You are talking about implementation, the OP was talking about raising the concept with interested parties and seeing whether it is worth even starting to think about it.
They could fork, they could add threading to some sub systems and roll it out over several versions.
I don't know enough about the code but, of course, it is a hard problem but the solution might be to build it from the ground up as a threaded system, using the skills learned over 30 years and taking the hit on the rebuild instead of reworking what is there.
I am most interested because I didn't realise there was a performance problem in the first place.
Am I going crazy, or has the obvious implementation of such a change been missed on people? If they were proposing taking a multi-threaded app and splitting it into a multi-process one, I would predict they would find a hell of a lot of unexpected or unknown implicit communication between threads, which would be a nightmare to untangle.
Going the other way, there is an extremely well understood interface between all the processes which run in isolation: shared memory.

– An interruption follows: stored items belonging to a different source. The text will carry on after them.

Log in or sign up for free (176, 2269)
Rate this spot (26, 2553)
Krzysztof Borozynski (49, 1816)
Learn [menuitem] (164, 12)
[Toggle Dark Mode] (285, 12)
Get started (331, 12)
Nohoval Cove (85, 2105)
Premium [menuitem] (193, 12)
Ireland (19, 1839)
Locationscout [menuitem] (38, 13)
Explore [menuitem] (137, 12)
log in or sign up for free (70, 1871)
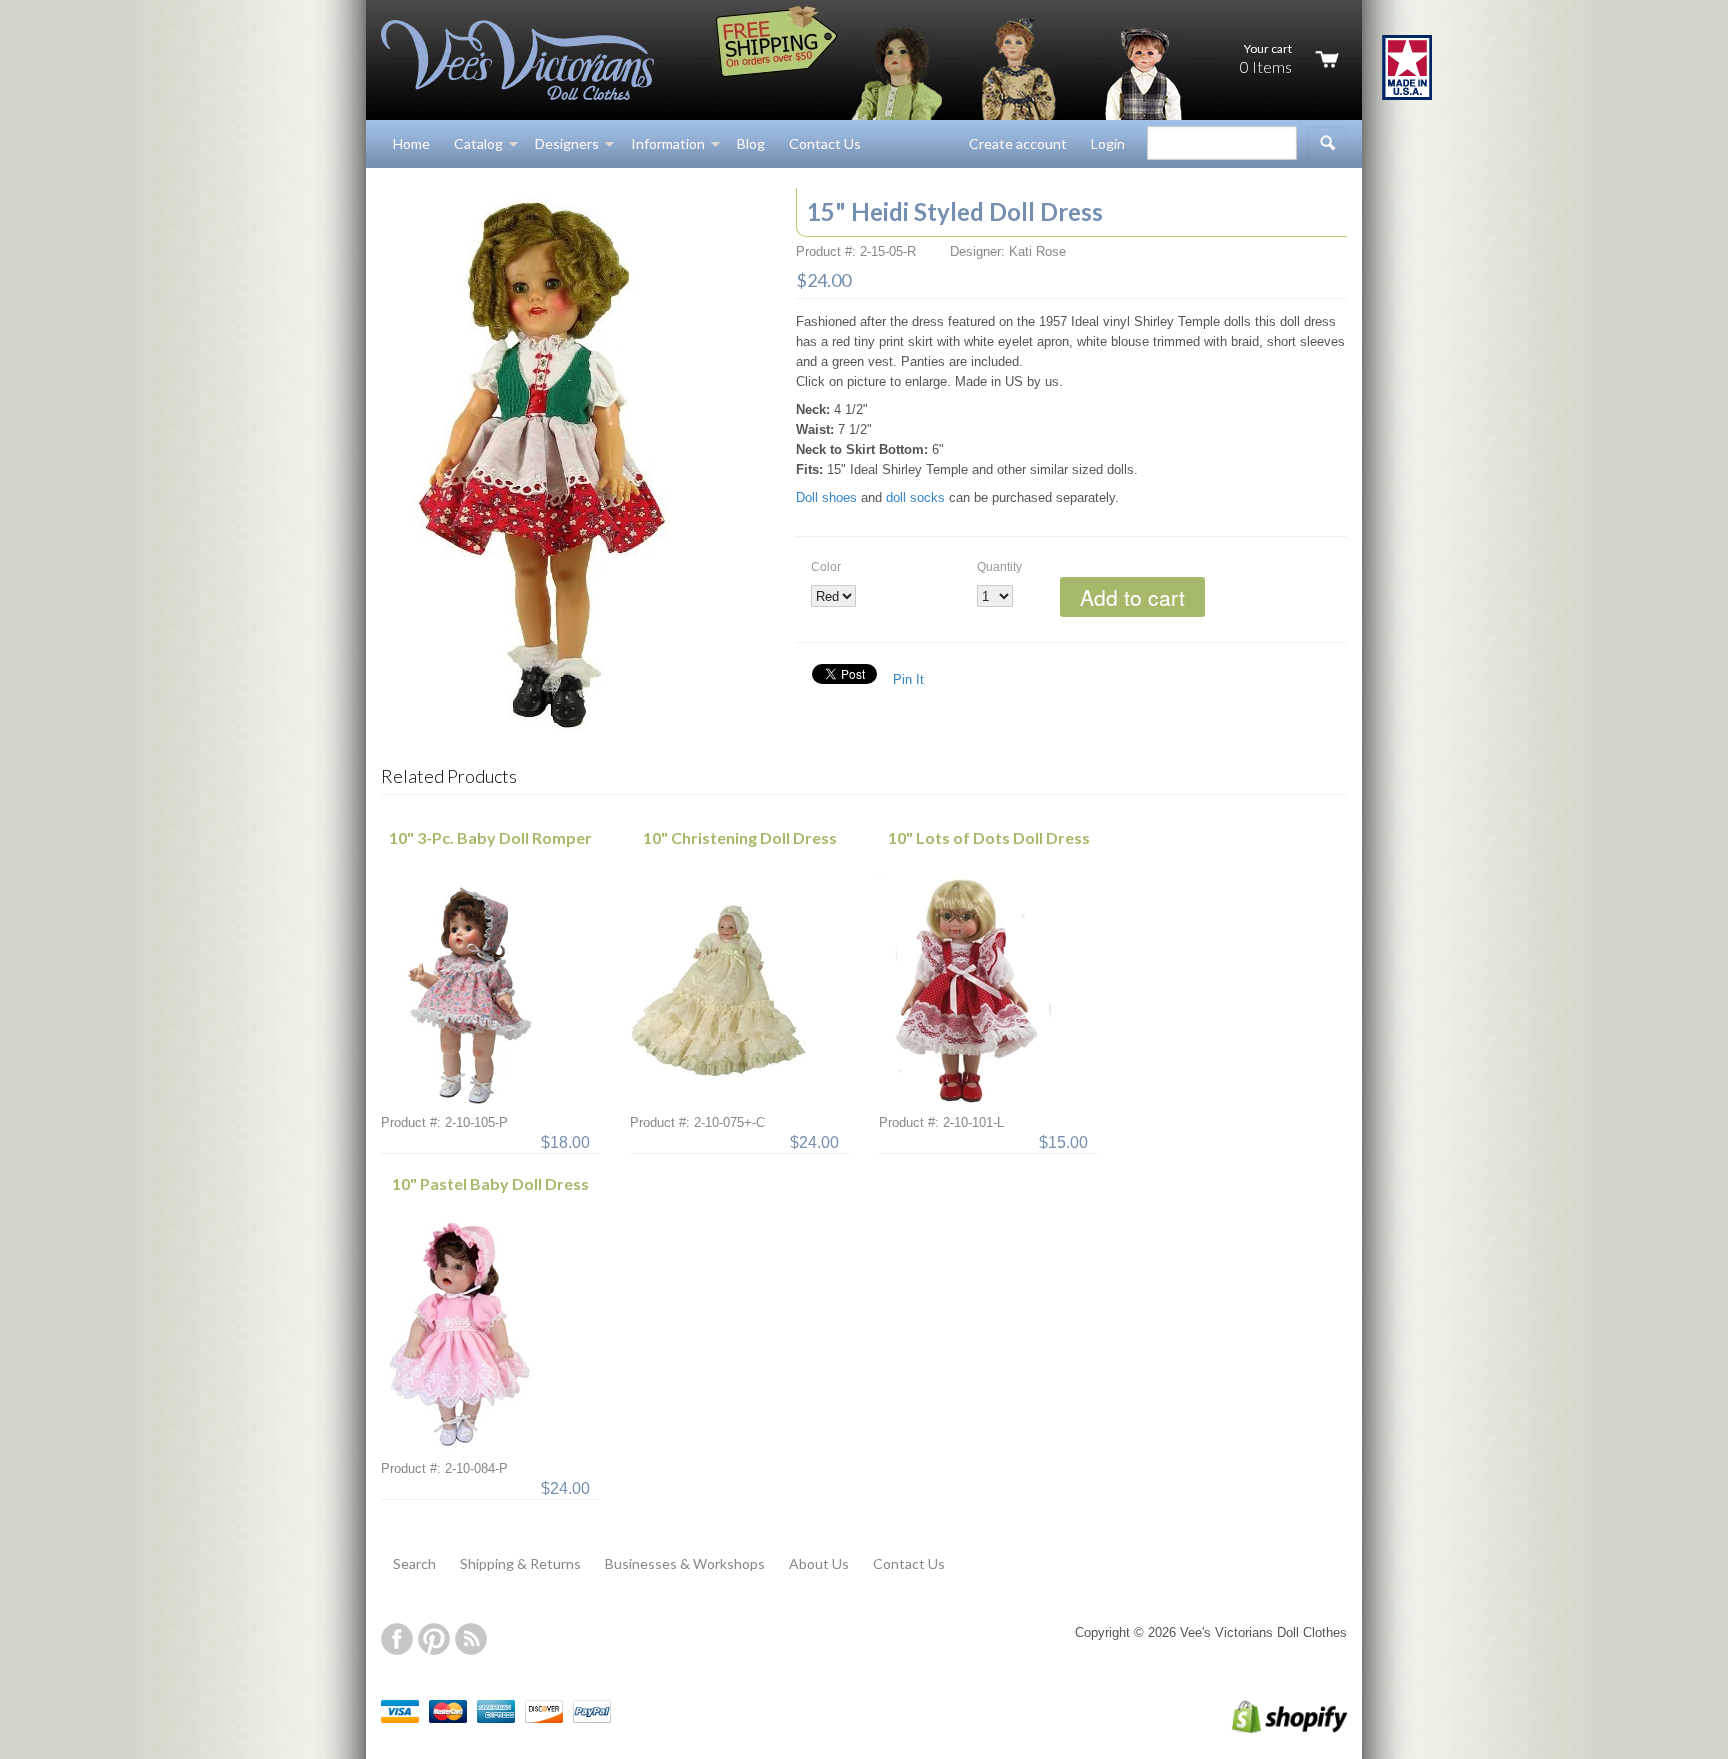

Nearly by definition this must be well coordinated between the processes.
So the first step in moving to a multi-threaded implementation would be to change nearly nothing about each process, and then just run each process in its own pthread, keeping all the shared memory ‘n all.
You would expect performance to be about the same, maybe a little better with the reduces TLB churn, but the architecture is basically unchanged. At that point, you can start to look at what are more appropriate communication/synchronisation mechanisms now you’re working in the same address space.
I just don’t understand why so many people seem to think this requires an enormous rewrite - having developed as a multi-process system means you’ve had to make so much of the problematic things explicit and control for them, and none of these threads would know anything at all about each other’s internals.
They could fork, they could add threading to some sub systems and roll it out over several versions.
I don't know enough about the code but, of course, it is a hard problem but the solution might be to build it from the ground up as a threaded system, using the skills learned over 30 years and taking the hit on the rebuild instead of reworking what is there.
I am most interested because I didn't realise there was a performance problem in the first place.